Lembro quando recentemente operei o tendão de aquilles e minha mãe, mesmo cansada, levantava à noite para me levar ao banheiro.
Lembro de todas as vezes que precisei e preciso de qualquer coisa como ela fica preocupada e não sossega enquanto não consegue me ajudar.
Lembro quando mudei para Salvador do quanto ela me ouviu chorar e me incentivando a permanecer no trabalho e tentar me acostumar.
Eu sempre choro quando falo sobre isso e estou chorando agora quando escrevo. Não é que eu me sinta triste com o meu passado. Muito pelo contrário, eu acho que foi importante passarmos por tudo isso para que hoje valorizássemos o que há de mais importante em nossa família: a união.
Mãe nos ensinou que só com respeito e união podemos ser felizes. Não importa o quanto você tem em dinheiro. O que importa é quem você tem para celebrar.
É muito graças a esses ensinamentos que podemos nos reunir nos aniversários, no Natal, no São João, no Réveillon! Não importa onde estamos, o importante é estarmos todos juntos e disso fazemos questão!
Mala de mão e Roroquinha em homenagem aqueles que me deram a vida.
Meu pai, que foi embora tão cedo. Minha mãe, que me fez quem sou!

- **Conteúdo dos dados**
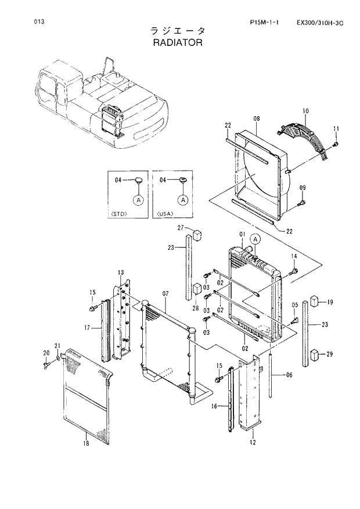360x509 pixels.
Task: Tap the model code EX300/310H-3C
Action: [x=319, y=23]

- **Tarefa 1**
Responda com base no trecho:
(a) Qual tendão quem escreve operou recentemente?
(b) Para qual cidade quem escreve se mudou?
(c) Segundo o trecho, o que há de mais importante na família?
- **Tarefa 2**
Transcreva sem mudar nada a passagem do trecho que vai de "Lembro de todas" até "família: a união.".

- **Resultado 1**
(a) O tendão de aquilles.
(b) Para Salvador.
(c) A união.

- **Resultado 2**
Lembro de todas as vezes que precisei e preciso de qualquer coisa como ela fica preocupada e não sossega enquanto não consegue me ajudar.
Lembro quando mudei para Salvador do quanto ela me ouviu chorar e me incentivando a permanecer no trabalho e tentar me acostumar.
Eu sempre choro quando falo sobre isso e estou chorando agora quando escrevo. Não é que eu me sinta triste com o meu passado. Muito pelo contrário, eu acho que foi importante passarmos por tudo isso para que hoje valorizássemos o que há de mais importante em nossa família: a união.